■ ТЕКСТ ■
-----
Действительно, теоретически Булгаков был готов к концу Царства – и об этом писал в «Свете невечернем», однако наступившее в реальности заставило его пережить все эти рассуждения иначе – а вслед за этим и переосмыслить их(1). Будущие ключевые темы «У стен Херсониса» уже отчетливо звучат «На пиру богов», где мысли автора высказывает тот же персонаж, «Беженец», который станет почти монологичным (лишь отвечающим, парирующим вопросы «Светского богослова») в позднем диалоге.

В пятом, последнем диалоге «На пиру…» эти два голоса уже почти вступают в исключительный разговор друг с другом, к которому прочие персонажи примыкают слушателями. Устами «Беженца» весной 1918 года Булгаков провозглашает то, к чему подходит в «Свете невечернем»:
«<…> мы фактически уже перешли за грань исторического православия, и в истории церкви началась новая эпоха, ну, по меньшей мере, столь же отличная от предыдущей, как, напр<импер>, доконстантиновская эпоха отличается от ей предшествовавшей. Эта же, константиновская для Византии закончилась уже в 1453 году, а для всей православной церкви 2 марта 1917 года. Падение самодержавия есть грань в истории церкви <…>» [3, с. 343].
-----
[Записи, взятые из набора данных]
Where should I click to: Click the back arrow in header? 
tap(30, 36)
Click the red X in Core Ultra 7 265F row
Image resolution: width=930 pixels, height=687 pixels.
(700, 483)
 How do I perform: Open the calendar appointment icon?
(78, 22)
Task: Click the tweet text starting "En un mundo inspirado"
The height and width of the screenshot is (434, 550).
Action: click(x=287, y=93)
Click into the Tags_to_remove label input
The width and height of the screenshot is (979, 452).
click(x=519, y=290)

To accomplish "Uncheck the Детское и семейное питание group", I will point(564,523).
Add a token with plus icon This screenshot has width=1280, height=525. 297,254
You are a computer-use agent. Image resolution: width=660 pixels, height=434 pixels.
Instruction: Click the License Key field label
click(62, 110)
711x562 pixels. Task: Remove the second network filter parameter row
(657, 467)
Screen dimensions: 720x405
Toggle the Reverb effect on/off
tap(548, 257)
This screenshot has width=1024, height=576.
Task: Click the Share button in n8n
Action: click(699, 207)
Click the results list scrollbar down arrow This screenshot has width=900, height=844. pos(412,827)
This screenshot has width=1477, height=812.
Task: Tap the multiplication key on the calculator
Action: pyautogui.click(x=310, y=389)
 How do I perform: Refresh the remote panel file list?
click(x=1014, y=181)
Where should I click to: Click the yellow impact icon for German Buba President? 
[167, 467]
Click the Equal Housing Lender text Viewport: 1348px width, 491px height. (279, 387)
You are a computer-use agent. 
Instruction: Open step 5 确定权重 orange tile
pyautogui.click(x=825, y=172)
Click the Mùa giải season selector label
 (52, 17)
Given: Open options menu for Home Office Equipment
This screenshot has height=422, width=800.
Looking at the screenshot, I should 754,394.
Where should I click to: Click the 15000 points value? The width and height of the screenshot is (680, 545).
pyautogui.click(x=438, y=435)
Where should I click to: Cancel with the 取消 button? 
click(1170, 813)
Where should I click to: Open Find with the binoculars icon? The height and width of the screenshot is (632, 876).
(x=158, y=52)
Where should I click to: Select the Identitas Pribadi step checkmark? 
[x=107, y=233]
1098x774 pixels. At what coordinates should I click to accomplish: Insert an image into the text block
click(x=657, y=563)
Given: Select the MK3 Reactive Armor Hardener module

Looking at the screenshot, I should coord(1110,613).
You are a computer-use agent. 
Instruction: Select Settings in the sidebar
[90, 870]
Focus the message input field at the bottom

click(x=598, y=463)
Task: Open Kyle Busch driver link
-----
■ ЗАДАНИЕ 1 ■
Назовите все произведения, упомянутые по названию в тексте о Булгакове.
■ ЗАДАНИЕ 2 ■
Продолжите текст о Булгакове и конце константиновской эпохи, начав сразу после приведенной цитаты из «На пиру богов».

■ ОТВЕТ 1 ■
«Свет невечерний», «У стен Херсониса», «На пиру богов»

■ ОТВЕТ 2 ■
При этом в данной формулировке уже содержится нить последующих рассуждений в диалоге 1922 года – ведь если для Византии это закончилось уже в 1453 году, то чем были последующие века для греческого православия? Возражая на тезис, согласно которому православие не сводится к русской церкви, Булгаков пишет в 1918 году: «Вы указываете на провинциальные центры православия, которые существуют при главном, но не через них проходит его магистраль.

Православие со времен Константина имело всемирно-историческое задание – установить православную теократию единую, как едина и церковь. Вот куда метила идея второго и третьего Рима. К тому же стала стремиться и папская власть своей волей к миродержавству. На этой почве произошел и великий раскол церковный. На путях теократии встретились соперниками первосвященник-царь и царь- первосвященник. Здесь вовсе не о честолюбиях пап и не о замашках цезарепапизма идет речь, но о плане строительства Града Божия» [3, с. 345–346].

Собор 1917–1918 годов совершенно не вызывает воодушевления у Булгакова (и, отметим, что в данном отношении позиция Булгакова останется неизменной вплоть до конца его жизни): «<…> это не собор, а лишь всероссийский церковный съезд, облеченный чрезвычайными полномочиями. Только всего» [3, с. 341](1).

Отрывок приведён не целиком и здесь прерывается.